Saham SSIA Melonjak Usai Konglomerat Masuk, Apa Prospeknya?

Grafik pergerakan saham SSIA dengan kenaikan harga signifikan pada tahun 2025.
Grafik pergerakan saham PT Surya Semesta Internusa Tbk (SSIA) yang menunjukkan lonjakan harga signifikan pada 2025.

 Jakarta — Saham PT Surya Semesta Internusa Tbk (SSIA) terus mencuri perhatian pasar modal. Harga sahamnya melonjak hampir dua kali lipat dalam tiga bulan terakhir setelah Grup Djarum dan taipan energi Prajogo Pangestu lewat Grup Barito resmi membeli saham emiten properti, konstruksi, dan perhotelan ini.
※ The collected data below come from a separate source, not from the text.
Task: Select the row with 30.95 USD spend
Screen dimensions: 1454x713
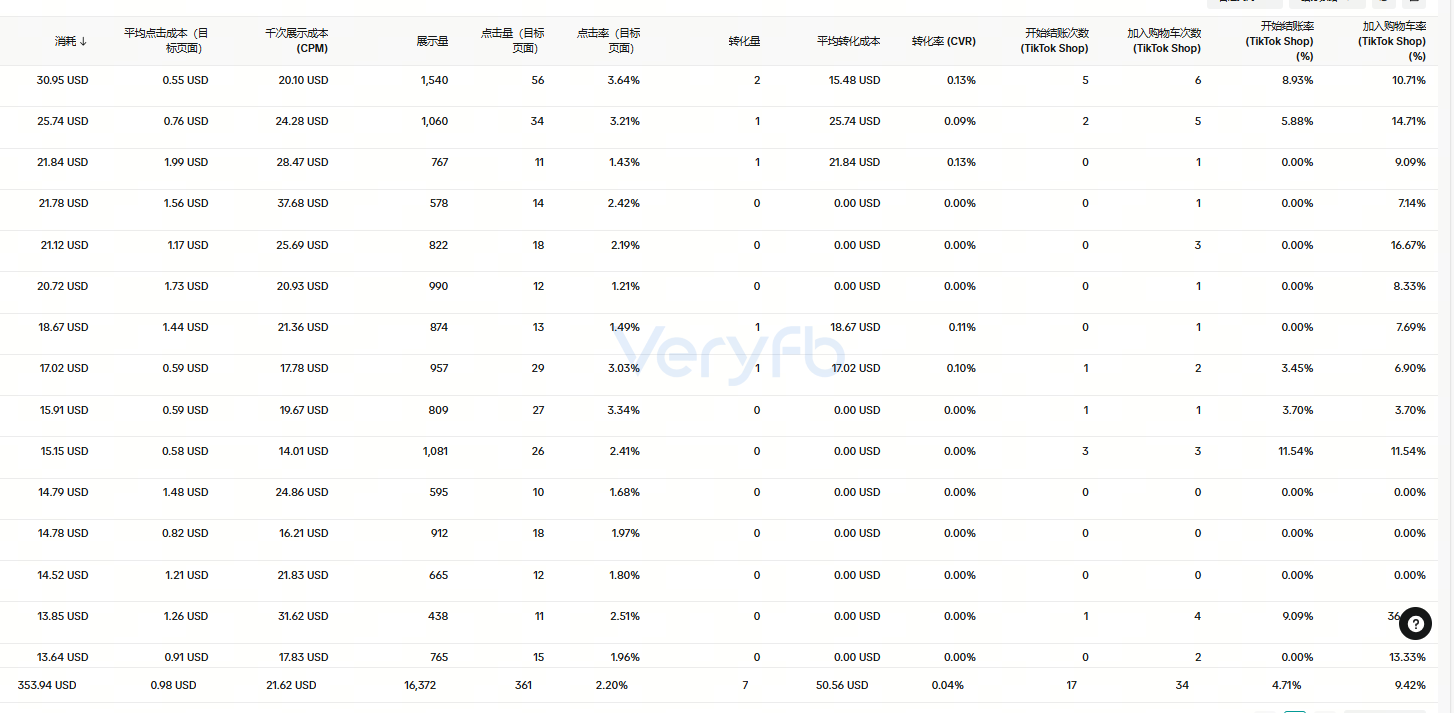Action: point(727,80)
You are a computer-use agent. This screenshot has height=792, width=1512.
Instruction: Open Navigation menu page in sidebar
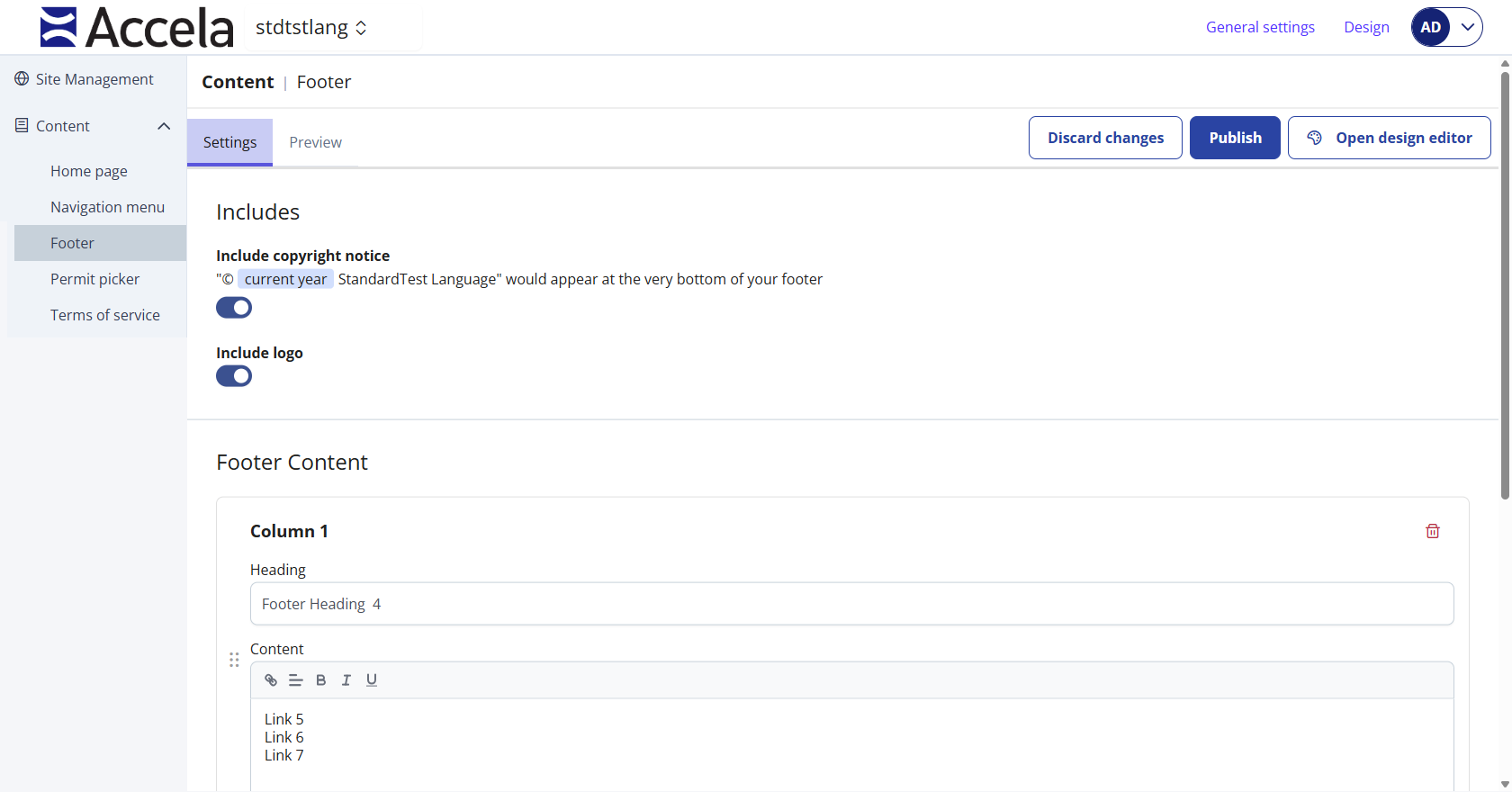coord(107,207)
Pada perdagangan 9 September 2025, saham SSIA ditutup di Rp2.140 per saham. Kapitalisasi pasarnya tercatat sekitar Rp9,89 triliun. Dalam setahun terakhir, harga saham SSIA berfluktuasi tajam, dengan rentang Rp700 hingga Rp3.160. Kenaikan drastis dipicu oleh euforia akuisisi konglomerat besar dan optimisme atas proyek strategis Subang Smartpolitan.




Kinerja Keuangan Tertekan


Meski harga saham melesat, laporan keuangan SSIA semester I-2025 menunjukkan penurunan tajam. Perseroan membukukan rugi bersih Rp32,3 miliar pada kuartal II-2025, berbalik dari laba Rp105,6 miliar pada periode sama tahun lalu. Secara kumulatif hingga Juni 2025, SSIA mencatat rugi Rp32,34 miliar, padahal di semester I-2024 masih untung Rp105,62 miliar.


Manajemen menyebut pelemahan kinerja disebabkan renovasi Hotel Melia Bali yang menekan pendapatan segmen perhotelan serta kontrak baru di anak usaha konstruksi PT Nusa Raya Cipta Tbk (NRCA) yang melambat. Meski begitu, SSIA masih memproyeksikan laba bersih akhir 2025 sekitar Rp200 miliar, turun 14,5% dibanding capaian 2024 yang mencapai Rp234 miliar.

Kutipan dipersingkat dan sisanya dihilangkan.